Division of Corporations

Delivered 05:49 PM 10/05/2016

FILED 05:49 PM 10/05/2016

SR 20166087529 - File Number 6173803

CERTIFICATE OF INCORPORATION

OF

HII TECHNICAL SOLUTIONS CORPORATION

* * * * *

 

  1. The name of the corporation is: HII Technical Solutions Corporation.

 

  2. The address of its registered office in the State of Delaware is: Corporation Trust Center, 1209 Orange Street, Wilmington, New Castle County, Delaware 19801. The name of its registered agent at such address is: The Corporation Trust Company.

 

  3. The nature of the business or purpose to be conducted or promoted by the corporation is to engage in any lawful act or activity for which corporations may be organized under the General Corporation Law of Delaware.

 

  4. The total number of shares of stock that the corporation shall have authority to issue is 100 shares of common stock; all of such shares shall be without par value.

 

  5. The name and mailing address of each incorporator are as follows:

 

   

NAME

  

MAILING ADDRESS

  Michael P. Goldman    Riverfront Plaza, East Tower
     957 East Byrd St.
     Richmond, VA 23219

 

  6. The corporation is to have perpetual existence.

 

  7. In furtherance and not in limitation of the powers conferred by statute, the board of directors of the corporation is expressly authorized to make, alter or repeal the bylaws of the corporation

 

  8. The business and affairs of the corporation shall be managed by or under the direction of the Board of Directors. The number of directors of the corporation shall be as specified, or determined in the manner provided, in the bylaws, but shall be at least one. Unless and except to the extent that the bylaws of the corporation shall so require, the election of directors of the corporation need not be by written ballot.

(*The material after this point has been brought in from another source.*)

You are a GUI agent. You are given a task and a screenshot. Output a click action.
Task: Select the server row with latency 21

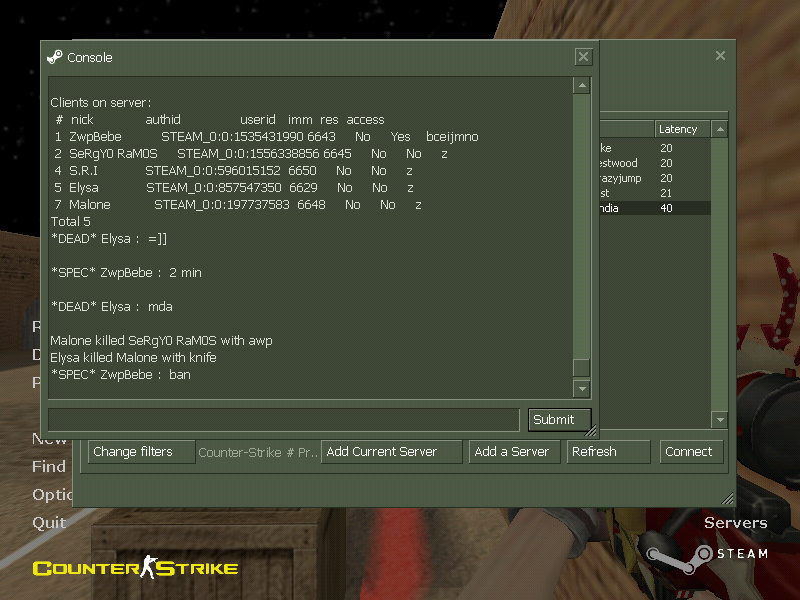pyautogui.click(x=654, y=193)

  9. A director of the corporation shall not be liable to the corporation or its stockholders for monetary damages for breach of fiduciary duty as a director, except to the extent such exemption from liability or limitation thereof is not permitted under the General Corporation Law of the State of Delaware as the same exists or may hereafter be amended. Any amendment, modification or repeal of the foregoing sentence shall not adversely affect any right or protection of a director of the corporation hereunder in respect of any act or omission occurring prior to the time of such amendment, modification or repeal.

 

  10. The corporation reserves the right at any time, and from time to time, to amend, alter, change or repeal any provision contained in this Certificate of Incorporation, and other provisions authorized by the laws of the State of Delaware at the time in force may be added or inserted, in the manner now or hereafter prescribed by law; and all rights, preferences and privileges of any nature conferred upon stockholders, directors or any other persons by and pursuant to this Certificate of Incorporation in its present form or as hereafter amended are granted subject to the rights reserved in this article.

 

  11. The stockholders of the corporation shall not be personally liable for the debts, liabilities or obligations of the corporation.

I, THE UNDERSIGNED, being the sole incorporator herein before named, for the purpose of forming a corporation pursuant to the General Corporation Law of the State of Delaware, does make this Certificate, hereby declaring and certifying that this is my act and deed and the facts herein stated are true, and accordingly have hereunto set my hands this 5th day of October, 2016.